Carter wearing his first (Carter's brand) outfit!

7 weeks 31 weeks gestational

Carter 3 lbs 37 cm long

Easton 3 lbs 2 oz 39 cm long

Friday Sept. 9th  2011 was the boy's were 7 weeks and 31 weeks gestational. So much has happened in 7 weeks I can't believe it! As for the last couple days things have stayed pretty much the same. Easton is still having trouble with his lungs and diaphragm and is still on the ventilator. He is eating like a champ and makes me smile everyday when I look at his cute face!
Carter is doing so well on the Sipap that they even lowered his settings today. I tried to hold Carter tonight but he was crying and being so fussy he was not having it. So as we put him back in bed he farted so loud and pooped his diaper. Now I know why he was so fussy his tummy hurt. Hopefully tomorrow he will be able to cuddle!

For now we ask that you continue to pray for our boys. This journey is so long and challenging, we need every bit of strength and support that God can provide. Pray for our continued abilities to manage this path and for the progress of our precious boys so that they may come home to us soon. Here are some pictures from Friday.

Carter so happy sucking on his pacifier

Easton wanting that darn tube out of his mouth

Easton loving his hand

Carter all sprawled out.

Kangaroo times two!

September 7, 2011 will go down as one of the most memorable and heart wrenching days of my life. The day I was able to hold my two boys for the first time in our lives. Carter was first to be held by his father who was eager to hear the news that mom and dad would both be able to hold him the same day. Of course mom held him first that day but the smile that was beginning inside of me as i saw Lauren hold him only grew and grew until I was glowing the first time his precious little body lay on my chest feeling each heart beat and feeling his arms and legs wiggle as he cuddle up on my chest. That feeling is a feeling i will never forget. As i held my son I could only imagine the boy he would grow up to be, would he be anything like me? would we share the same interests? my mind wandered as i ran through memories of my childhood with my dad and all the fun stuff we did (and do) together. Carter lay there just relaxed as he could be until it was his care time and i had to give him back so he could get a diaper change, medicine and food. That half an hour i felt like a dad, a real dad, with a little boy who just wanted and needed to be held.

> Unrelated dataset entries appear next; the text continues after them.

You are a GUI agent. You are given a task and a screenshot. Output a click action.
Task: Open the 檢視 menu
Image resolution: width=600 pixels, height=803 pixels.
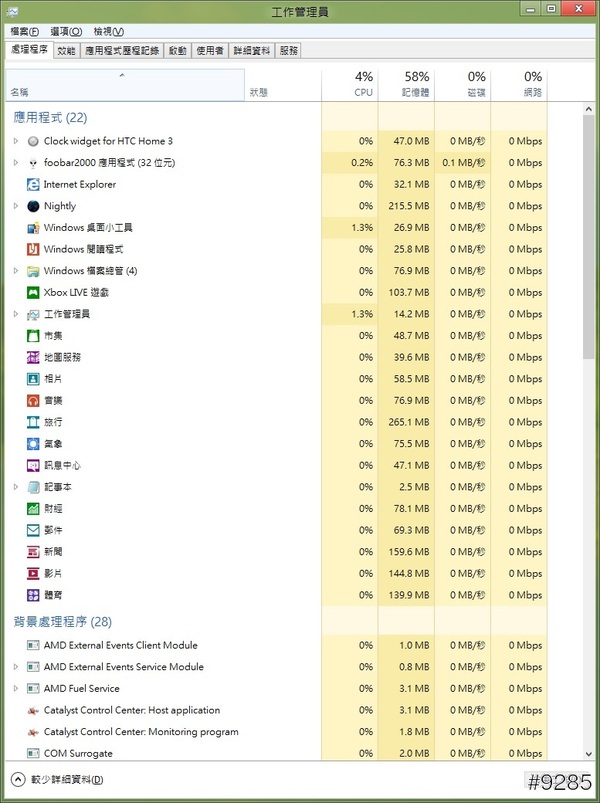(x=102, y=31)
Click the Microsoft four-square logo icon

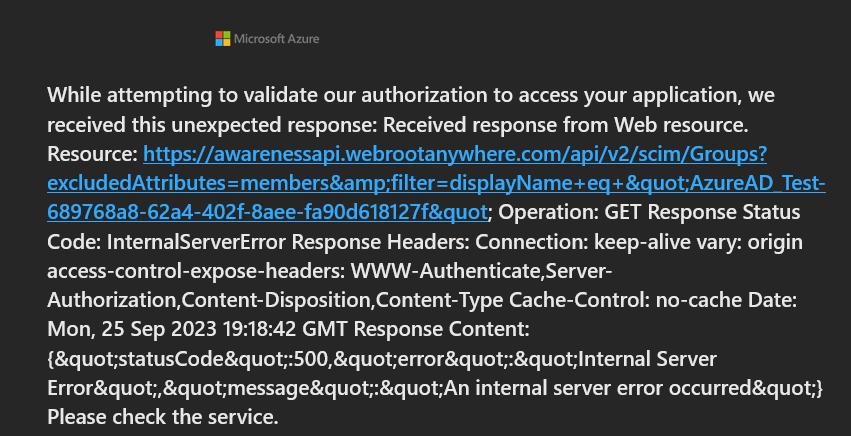[x=222, y=39]
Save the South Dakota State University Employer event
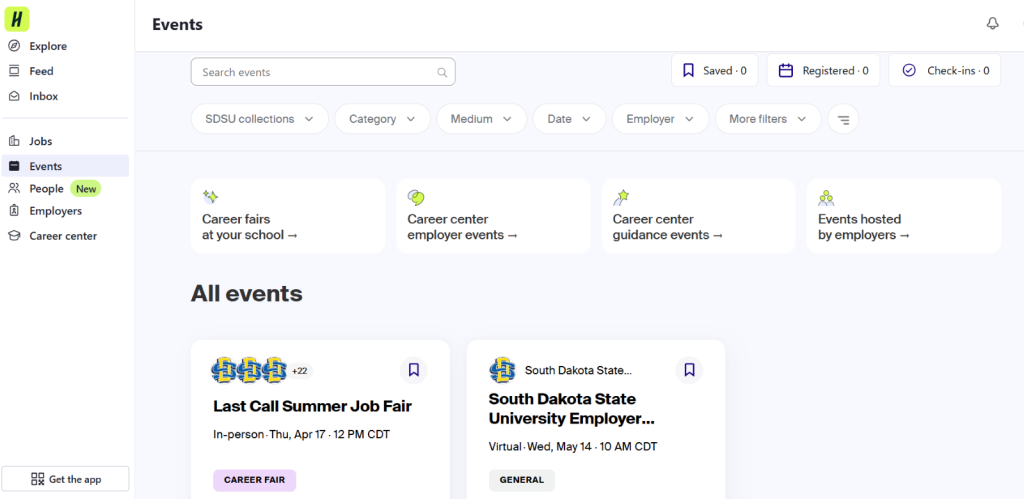1024x499 pixels. point(689,370)
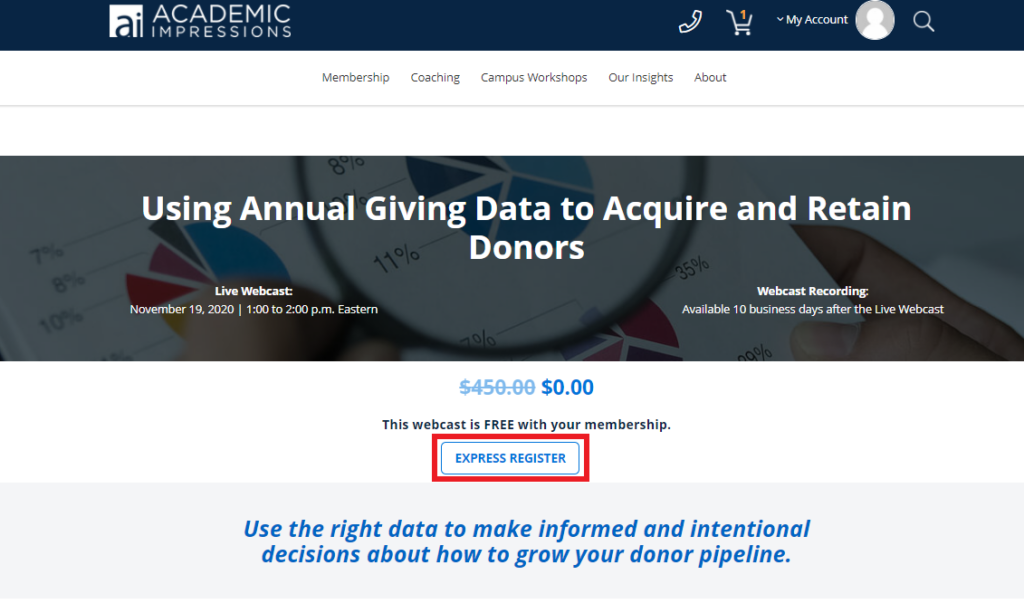1024x613 pixels.
Task: Click the user avatar picture
Action: click(x=875, y=20)
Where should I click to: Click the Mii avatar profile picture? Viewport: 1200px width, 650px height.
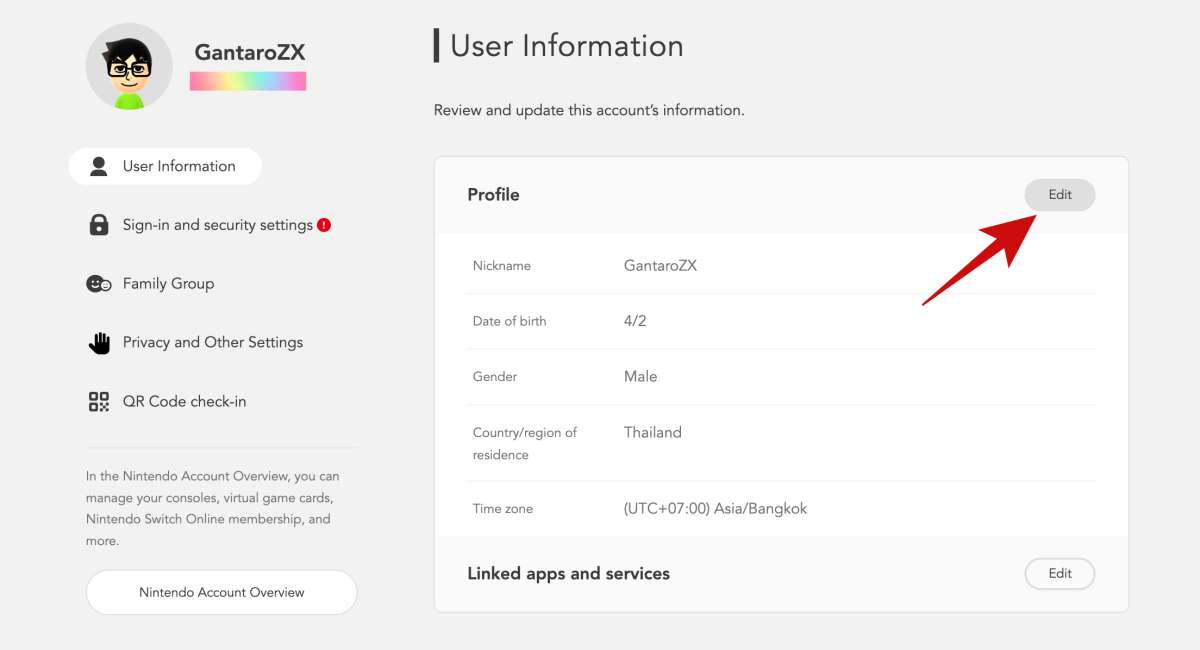point(129,66)
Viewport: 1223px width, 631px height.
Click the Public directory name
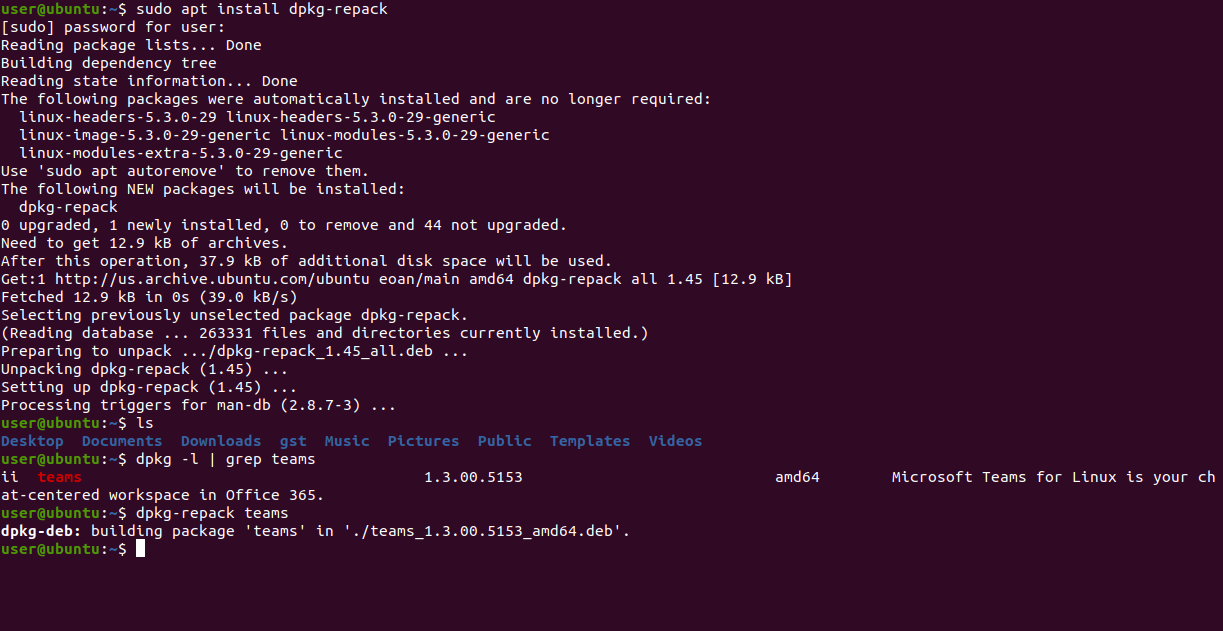point(504,441)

Daddy holding Carter for the first time

Taking it all in and enjoying every minute.

Easton had just finished his care time when Amy his nurse asked if i was ready to hold him, REALLY??? was my response. I had no idea that he was in any shape or that i could hold him yet. What a treat to be able to hold my little man, the warrior and fighter that he is. My heart swelled with pride as my eyes started to water, this was truly one of my happiest days. Just typing this reminds me of the joy i had as I held little Easton cuddled in my arms, as he looked into my eyes smiling, (most likely because he was passing gas) but I like to think it was because he knew my touch, my smell, and my voice. for an hour and a half i talked to my beautiful boy, telling him of the love his parents have for him, how proud we are of him and how i could not wait to bring him home. The hardest part was letting go of my two boys putting them back into their beds and going home empty handed. The pure love that one can have for his children was felt that day and it is a day i will never forget. I only hope that these boys come to know and understand that they will always have a mother and father here to love them and help them.

Oh the joys of being a father

I think the nurses were almost as excited that daddy was holding Easton.

So small yet so much love.

A special Thank you to Dr. Sarah Buxton, Rosie, Amy, and Michelle for helping me hold my boys and make this experience such a special one.